____ Document extract
The machine, a front loader, filled itself, then would not start to spin but switched itself off.

I tried to start it again, with the same result.

So, the machine is full of very soggy, unwashed cloth nappies, cloth wipes and family cloth.

Mmmm mmmm.

I pity the poor technician who has to come and fix it.

I rang the company, who agreed to fix it under warranty even though it is eight days out of warranty.

Eight freaking days!? Do they program these things to break down in that time period??
One would hope not....

So I don the rubber dishwashing gloves and haul everything out of the machine and back into the bucket.

Buckets, plural. Everything seems to have multiplied.

And start thinking of my options.

Throw the stinky, drippy buckets in the car and drive around to find a laundromat. Blerk.

Leave them in the buckets for the week-to-10-days it will take the company to order a new motor and install it. Worried that the nappies etc will start to go mouldy on this option.

Start to realise how ridiculously reliant I am on this silly but useful modern day machine.

Determine that I will deal with this myself, in house.

Google hand-washing-cloth-nappies and find that other people wash cloth nappies by hand, so I can too.

The bath. Of course!

I dumped in the buckets, gave everything that needed it a bit more of a rinse directly under the tap, then filled the bath with the hottest water the taps can produce.

I then swished them all round with a big stick and squeezed and scrubbed with my gloved hands.
And drained the water.
That's the pre-rinse cycle on my machine.

Then I filled the bath again with hot water and some detergent and added a couple of kettles full of just boiled water for good measure.
And swished, squeezed and scrubbed as per above.
________
Job 1: Based on the account of the broken washing machine, say whether each statement agrees with it. Answer yes or no, and quote the deciding words. (a) The company agreed to repair the machine under warranty. (b) The machine stopped partway through its spin. (c) The second bath of water held detergent.
____ Dataset
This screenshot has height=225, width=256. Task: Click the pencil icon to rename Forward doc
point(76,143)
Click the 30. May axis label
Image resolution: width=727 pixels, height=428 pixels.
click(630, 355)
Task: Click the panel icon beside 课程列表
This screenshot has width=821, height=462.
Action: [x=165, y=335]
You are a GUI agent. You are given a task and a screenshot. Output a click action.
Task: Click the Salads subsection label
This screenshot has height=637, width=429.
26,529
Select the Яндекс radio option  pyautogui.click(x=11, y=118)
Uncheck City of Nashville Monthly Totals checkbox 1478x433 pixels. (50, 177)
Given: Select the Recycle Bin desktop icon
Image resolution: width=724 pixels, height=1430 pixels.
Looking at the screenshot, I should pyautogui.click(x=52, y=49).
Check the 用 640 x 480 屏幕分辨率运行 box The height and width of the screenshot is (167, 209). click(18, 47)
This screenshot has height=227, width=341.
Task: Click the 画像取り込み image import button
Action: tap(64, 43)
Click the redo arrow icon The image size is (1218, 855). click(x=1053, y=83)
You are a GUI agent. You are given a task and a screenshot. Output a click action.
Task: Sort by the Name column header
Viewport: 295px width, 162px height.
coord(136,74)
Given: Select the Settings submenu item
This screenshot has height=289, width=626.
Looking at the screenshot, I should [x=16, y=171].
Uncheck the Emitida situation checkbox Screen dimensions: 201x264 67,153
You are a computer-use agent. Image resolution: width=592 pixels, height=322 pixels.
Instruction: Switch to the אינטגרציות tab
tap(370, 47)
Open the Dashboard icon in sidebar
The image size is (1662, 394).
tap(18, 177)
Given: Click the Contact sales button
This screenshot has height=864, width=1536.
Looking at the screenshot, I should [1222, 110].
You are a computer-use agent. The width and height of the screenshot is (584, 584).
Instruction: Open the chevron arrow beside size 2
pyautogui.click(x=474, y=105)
________
Job 2: Lay out the stretch of the records from the line containing "Open the Dashboard icon in sidebar" through the end of the records as a Markdown table with the columns Row and Record line. Number each line and leave out blank lines.

Correct response 1:
(a) Yes: "who agreed to fix it under warranty even though it is eight days out of warranty."
(b) No: "filled itself, then would not start to spin but switched itself off."
(c) Yes: "Then I filled the bath again with hot water and some detergent"

Correct response 2:
| Row | Record line |
|---|---|
| 1 | Open the Dashboard icon in sidebar |
| 2 | The image size is (1662, 394). |
| 3 | tap(18, 177) |
| 4 | Given: Click the Contact sales button |
| 5 | This screenshot has height=864, width=1536. |
| 6 | Looking at the screenshot, I should [1222, 110]. |
| 7 | You are a computer-use agent. The width and height of the screenshot is (584, 584). |
| 8 | Instruction: Open the chevron arrow beside size 2 |
| 9 | pyautogui.click(x=474, y=105) |